Тетеньки и девочки усаживаются по-своему. Наши же распределены места раз навсегда определенно. Федор Иванович садится с правой стороны и правит, рядом с ним Сережа и Николенька; кабриолет так глубок, что за ними садимся мы - я и Митенька - спинами врозь, к бокам, ногами вместе. Вся дорога мимо гумна по Заказу: справа старый, слева молодой Заказ - одно наслажденье. Но вот подъезжаем к горе, круто спускающейся к реке и мосту. 'Halten sie sich, Kinder' [Держитесь, дети (нем.)], - говорит Федор Иванович, торжественно нахмуриваясь, перехватывает вожжи, и вот мы спускаемся, спускаемся, но в последний момент, шагов тридцать, Федор Иванович пускает лошадь, и мы летим, как нам кажется, с ужасной быстротой. Мы ждем этого момента, и вперед уже замирает сердце. Переезжаем мост, едем вдоль реки, опять мост [?] в поднимаемся на гору, на деревню, и въезжаем в ворота, в сад и к домику. Лошадей привязывают. Они топчут траву и пахнут потом так, как никогда уже после не пахли лошади. Кучера стоят в тени дерев. Свет и тени бегают по их лицам, добрым, веселым, счастливым лицам. Прибегает Матрена- скотница, в затрапезном платье, говорит, что давно ждала нас, и радуется тому, что мы приехали.

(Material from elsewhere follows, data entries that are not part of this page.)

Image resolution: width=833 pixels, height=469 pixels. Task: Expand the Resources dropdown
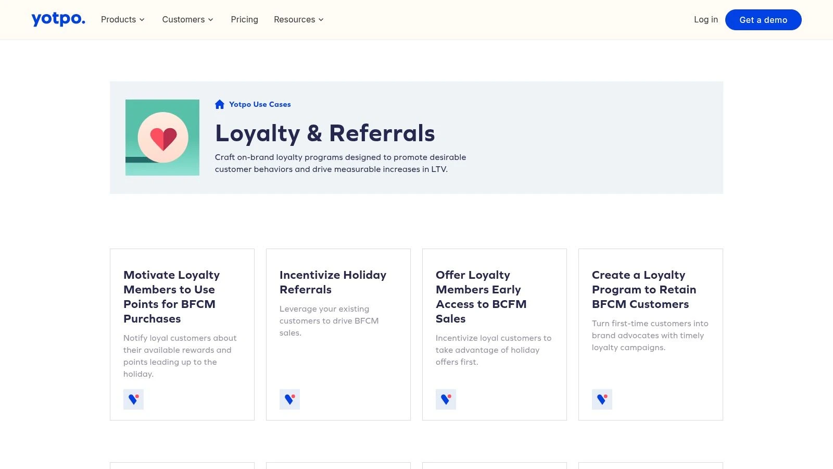(x=298, y=19)
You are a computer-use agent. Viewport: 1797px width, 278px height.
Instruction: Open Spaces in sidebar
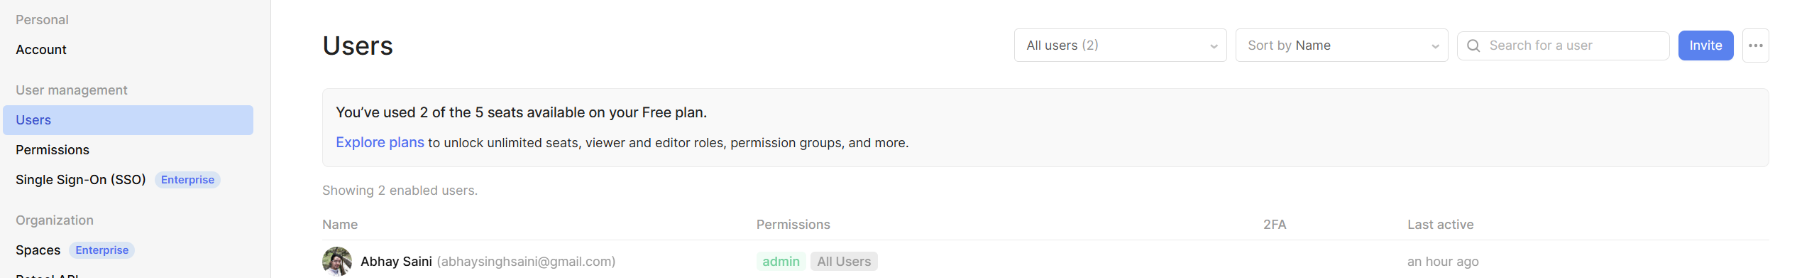click(x=38, y=250)
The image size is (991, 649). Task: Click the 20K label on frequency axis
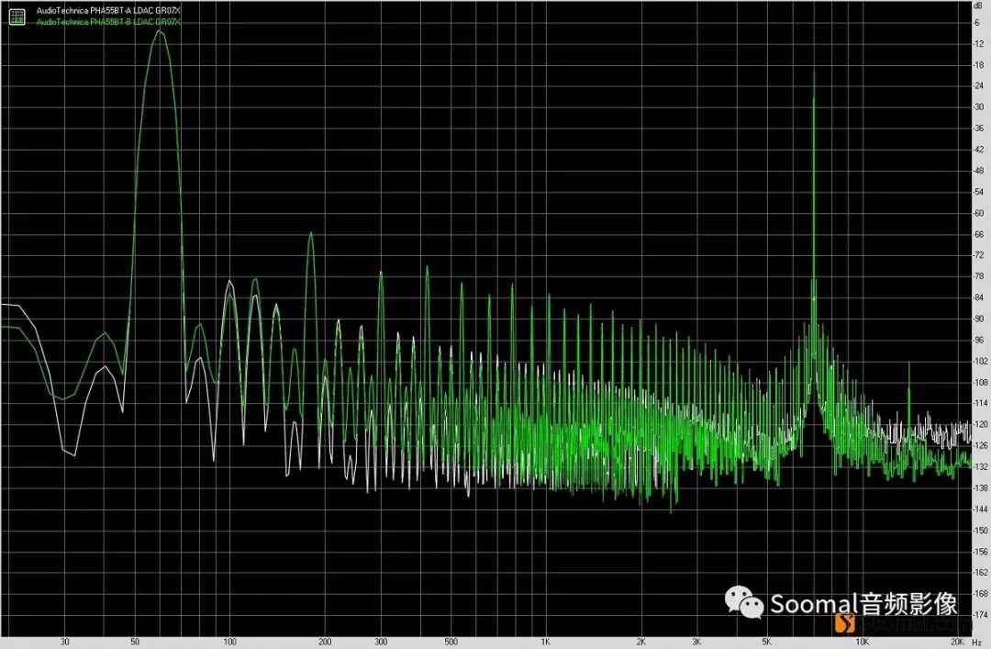pyautogui.click(x=956, y=642)
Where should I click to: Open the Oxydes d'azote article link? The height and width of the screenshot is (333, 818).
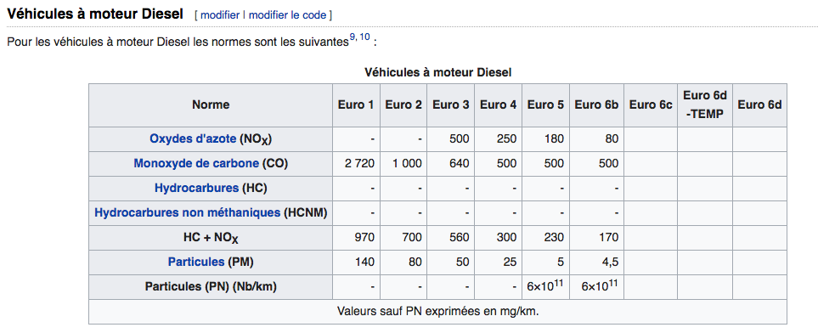(193, 138)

И я не только верю, но не могу не верить, что все на свете только и делают, что радуются. Радуется Матрена, тетенька, расспрашивая ее с участием об ее дочерях, радуются собаки, окружившие Федора Ивановича Берфу (лягавая шарло), прибежавшую за нами, радуются куры, петухи, крестьянские дети, радуются лошади, телята, рыбы в пруду, птицы в лесу. Матрена и ее дочь приносят большой посоленный кусок черного хлеба, раскрывают удивительный, необыкновенный стол и ставят мягкий сочный творог с отпечатками салфетки, сливки, как сметана, и крынки с свежим цельным молоком.
Мы пьем, едим, бегаем к ключу, пьем там воду, бегаем вокруг пруда, где Федор Иванович пускает удочки, и, побыв полчаса, час на Груманте, возвращаемся таким же путем, такие же счастливые. Помню, один раз только ваша радость была нарушена случаем, от которого мы - по крайней [мере] я и Митенька - горько плакали. Берфа, милая, коричневая, с прекрасными глазами и мягкой курчавой шерстью собака Федора Ивановича, бежала, как всегда, то сзади, то впереди кабриолета. Один раз при выезде из грумантского сада крестьянские собаки бросились за ней. Она бросилась к кабриолету, Федор Иванович не сдержал лошади и переехал ей лапу. Когда мы вернулись домой, и несчастная Берфа добежала на трех ногах, Федор Иванович с Николаем Дмитричем, нашим дядькой, тоже охотником, осмотрели ее и решили, что нога переломлена, собака испорчена и никогда не будет годиться для охоты.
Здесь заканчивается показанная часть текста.